### Excerpted passage
The spline is engaged with the pinion shaft 436. The leadscrew
extends away from the motor assembly and through a clasp 164 on the
same lateral side of the bed so that drive threads 452 engage the
threads on threaded end 192 of clasp member 172 (FIG. 5). The
leadscrew also extends through the bushings in the two bearing
blocks 418 on the same lateral side of the bed.
[0077] As seen best in FIG. 20 an inboard ring 464 circumscribes
the inboard unthreaded segment 454 of the leadscrew. An outboard
ring 466 circumscribes the outboard unthreaded segment 456 of the
leadscrew. The unthreaded segments, and therefore the rings, are
located on the leadscrew so that outboard ring 466 resides
immediately inboard of an outboard bearing block such as bearing
block 418A (visible in FIG. 21) or 418E, and so that inboard ring
464 resides immediately outboard of an inboard bearing block such
as bearing block 418B or 418D as seen in FIG. 20. The diameter of
each ring is large enough that the ring will not pass through the
bushing in the adjacent bearing block. As a result the rings
prevent the leadscrew from moving parallel to its own axis 420.
[0078] When clasp 164 is engaged as seen in FIG. 6, the clasp acts
as a leadscrew receiver. Operation of a motor in a first or forward
rotational direction moves the corresponding clasp, and therefore
the wing to which the clasp is secured, in a laterally outboard
direction. Operation of the motor in a second or reverse rotational
direction, opposite that of the first rotational direction, moves
the corresponding clasp and wing in a laterally inboard direction.
The terms "forward" and "reverse" are used merely to distinguish
between opposite rotational senses.

### Material provided
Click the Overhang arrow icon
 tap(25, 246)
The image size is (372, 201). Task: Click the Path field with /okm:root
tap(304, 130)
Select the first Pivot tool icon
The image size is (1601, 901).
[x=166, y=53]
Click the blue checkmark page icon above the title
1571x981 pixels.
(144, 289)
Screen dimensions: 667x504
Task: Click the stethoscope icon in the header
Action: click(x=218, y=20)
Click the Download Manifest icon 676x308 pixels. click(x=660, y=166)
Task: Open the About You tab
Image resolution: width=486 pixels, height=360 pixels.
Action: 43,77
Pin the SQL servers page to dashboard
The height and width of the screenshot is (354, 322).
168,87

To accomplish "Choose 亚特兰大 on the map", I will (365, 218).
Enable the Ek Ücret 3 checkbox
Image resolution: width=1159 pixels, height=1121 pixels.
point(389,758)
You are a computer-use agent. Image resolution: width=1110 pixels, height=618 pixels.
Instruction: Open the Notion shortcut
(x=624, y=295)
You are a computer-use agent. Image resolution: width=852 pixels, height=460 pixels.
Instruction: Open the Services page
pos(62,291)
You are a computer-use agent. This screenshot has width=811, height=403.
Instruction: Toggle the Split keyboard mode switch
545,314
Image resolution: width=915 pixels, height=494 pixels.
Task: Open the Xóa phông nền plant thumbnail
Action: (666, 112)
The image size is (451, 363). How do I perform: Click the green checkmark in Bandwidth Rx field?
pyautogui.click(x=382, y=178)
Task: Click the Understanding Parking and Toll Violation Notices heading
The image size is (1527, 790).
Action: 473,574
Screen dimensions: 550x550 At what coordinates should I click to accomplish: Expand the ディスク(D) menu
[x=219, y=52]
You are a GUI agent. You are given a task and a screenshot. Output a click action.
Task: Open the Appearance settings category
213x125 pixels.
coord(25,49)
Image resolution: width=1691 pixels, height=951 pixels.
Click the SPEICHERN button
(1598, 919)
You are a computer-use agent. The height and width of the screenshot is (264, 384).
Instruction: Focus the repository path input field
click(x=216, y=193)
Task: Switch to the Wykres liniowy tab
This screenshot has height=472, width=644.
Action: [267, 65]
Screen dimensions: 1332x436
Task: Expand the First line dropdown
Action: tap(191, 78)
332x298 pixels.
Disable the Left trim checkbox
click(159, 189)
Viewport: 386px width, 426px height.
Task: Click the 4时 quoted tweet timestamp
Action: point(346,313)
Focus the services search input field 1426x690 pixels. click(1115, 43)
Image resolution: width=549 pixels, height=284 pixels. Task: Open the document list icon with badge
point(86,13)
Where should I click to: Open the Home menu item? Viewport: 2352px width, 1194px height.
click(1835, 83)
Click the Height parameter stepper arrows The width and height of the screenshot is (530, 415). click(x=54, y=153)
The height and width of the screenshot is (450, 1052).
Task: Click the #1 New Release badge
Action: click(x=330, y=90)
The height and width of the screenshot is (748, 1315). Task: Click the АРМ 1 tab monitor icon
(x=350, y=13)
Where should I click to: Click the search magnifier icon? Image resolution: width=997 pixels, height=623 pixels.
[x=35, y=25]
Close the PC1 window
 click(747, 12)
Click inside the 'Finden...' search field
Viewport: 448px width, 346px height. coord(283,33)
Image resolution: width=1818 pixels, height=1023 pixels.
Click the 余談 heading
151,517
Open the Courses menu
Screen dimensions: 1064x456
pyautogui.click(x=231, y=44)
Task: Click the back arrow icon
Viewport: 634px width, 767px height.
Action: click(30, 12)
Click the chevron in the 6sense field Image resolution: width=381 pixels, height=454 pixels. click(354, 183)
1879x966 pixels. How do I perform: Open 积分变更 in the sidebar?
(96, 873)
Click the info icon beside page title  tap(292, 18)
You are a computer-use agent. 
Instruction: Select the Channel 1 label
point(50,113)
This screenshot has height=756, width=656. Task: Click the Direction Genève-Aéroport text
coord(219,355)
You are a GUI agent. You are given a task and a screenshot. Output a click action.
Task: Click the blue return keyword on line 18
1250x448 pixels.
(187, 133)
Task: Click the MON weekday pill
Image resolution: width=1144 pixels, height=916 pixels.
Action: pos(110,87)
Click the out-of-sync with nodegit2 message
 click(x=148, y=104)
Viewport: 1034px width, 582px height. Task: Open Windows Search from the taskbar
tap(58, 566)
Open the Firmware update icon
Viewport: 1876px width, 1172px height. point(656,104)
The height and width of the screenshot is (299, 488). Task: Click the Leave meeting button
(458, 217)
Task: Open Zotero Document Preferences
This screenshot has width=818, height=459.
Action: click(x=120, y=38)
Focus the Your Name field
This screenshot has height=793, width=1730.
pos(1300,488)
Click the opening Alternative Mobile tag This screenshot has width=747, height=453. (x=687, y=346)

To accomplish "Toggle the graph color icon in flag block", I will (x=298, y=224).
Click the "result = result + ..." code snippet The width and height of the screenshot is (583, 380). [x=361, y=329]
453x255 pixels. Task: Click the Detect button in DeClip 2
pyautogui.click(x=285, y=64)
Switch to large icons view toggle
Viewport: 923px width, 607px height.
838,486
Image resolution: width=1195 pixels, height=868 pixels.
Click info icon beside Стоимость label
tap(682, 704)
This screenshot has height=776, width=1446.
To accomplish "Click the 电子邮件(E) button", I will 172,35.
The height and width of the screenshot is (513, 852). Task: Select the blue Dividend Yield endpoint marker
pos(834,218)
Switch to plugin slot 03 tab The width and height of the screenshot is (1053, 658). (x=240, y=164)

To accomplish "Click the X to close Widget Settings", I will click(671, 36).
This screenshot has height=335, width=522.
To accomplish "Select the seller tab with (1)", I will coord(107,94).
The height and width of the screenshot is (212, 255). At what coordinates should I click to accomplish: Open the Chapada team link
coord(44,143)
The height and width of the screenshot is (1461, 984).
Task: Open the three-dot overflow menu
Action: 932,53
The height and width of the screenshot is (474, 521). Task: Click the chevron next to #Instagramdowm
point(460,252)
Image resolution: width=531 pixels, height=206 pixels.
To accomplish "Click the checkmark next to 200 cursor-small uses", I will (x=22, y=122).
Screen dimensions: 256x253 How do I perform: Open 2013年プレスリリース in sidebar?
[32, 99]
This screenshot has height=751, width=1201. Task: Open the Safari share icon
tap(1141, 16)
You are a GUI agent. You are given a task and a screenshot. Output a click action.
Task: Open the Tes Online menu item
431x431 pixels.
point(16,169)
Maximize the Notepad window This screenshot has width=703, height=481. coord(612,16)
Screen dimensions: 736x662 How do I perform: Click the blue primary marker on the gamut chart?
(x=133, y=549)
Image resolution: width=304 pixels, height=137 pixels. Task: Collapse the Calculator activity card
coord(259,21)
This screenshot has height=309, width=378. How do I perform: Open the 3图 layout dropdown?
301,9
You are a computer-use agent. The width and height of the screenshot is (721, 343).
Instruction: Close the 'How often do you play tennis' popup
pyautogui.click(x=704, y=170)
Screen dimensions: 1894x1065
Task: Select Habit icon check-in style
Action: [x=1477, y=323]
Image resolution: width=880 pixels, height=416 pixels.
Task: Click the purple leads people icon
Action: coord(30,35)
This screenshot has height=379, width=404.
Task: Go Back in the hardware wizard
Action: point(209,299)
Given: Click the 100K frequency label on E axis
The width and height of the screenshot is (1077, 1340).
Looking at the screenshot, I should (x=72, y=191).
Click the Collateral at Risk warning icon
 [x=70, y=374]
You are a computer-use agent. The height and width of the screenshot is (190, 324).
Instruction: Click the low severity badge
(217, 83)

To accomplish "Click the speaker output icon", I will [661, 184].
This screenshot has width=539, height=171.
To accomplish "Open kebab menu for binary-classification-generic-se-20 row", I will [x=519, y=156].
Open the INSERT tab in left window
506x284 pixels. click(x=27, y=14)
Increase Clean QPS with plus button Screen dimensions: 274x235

### Set problem
Retype the passage on the leadscrew mechanism word for word, starting at "[0078] When clasp" and ending at "laterally inboard direction.".

### Task solution
[0078] When clasp 164 is engaged as seen in FIG. 6, the clasp acts
as a leadscrew receiver. Operation of a motor in a first or forward
rotational direction moves the corresponding clasp, and therefore
the wing to which the clasp is secured, in a laterally outboard
direction. Operation of the motor in a second or reverse rotational
direction, opposite that of the first rotational direction, moves
the corresponding clasp and wing in a laterally inboard direction.